Challenge => Copy out the whole listing below line for line, without changing a single character.

── Input records

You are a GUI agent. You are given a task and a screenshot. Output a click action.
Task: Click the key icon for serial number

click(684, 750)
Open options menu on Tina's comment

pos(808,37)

────

Solution for this problem =>
You are a GUI agent. You are given a task and a screenshot. Output a click action.
Task: Click the key icon for serial number

click(684, 750)
Open options menu on Tina's comment

pos(808,37)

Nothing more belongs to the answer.